**DATA ENTRIES:**
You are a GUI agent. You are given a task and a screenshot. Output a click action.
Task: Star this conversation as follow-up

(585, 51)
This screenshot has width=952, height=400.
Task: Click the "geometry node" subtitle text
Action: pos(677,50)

**EXERCISE REQUIREMENTS:** Please extract every line of the records above verbatim, without changing anything.

**TASK RESPONSE:**
You are a GUI agent. You are given a task and a screenshot. Output a click action.
Task: Star this conversation as follow-up

(585, 51)
This screenshot has width=952, height=400.
Task: Click the "geometry node" subtitle text
Action: pos(677,50)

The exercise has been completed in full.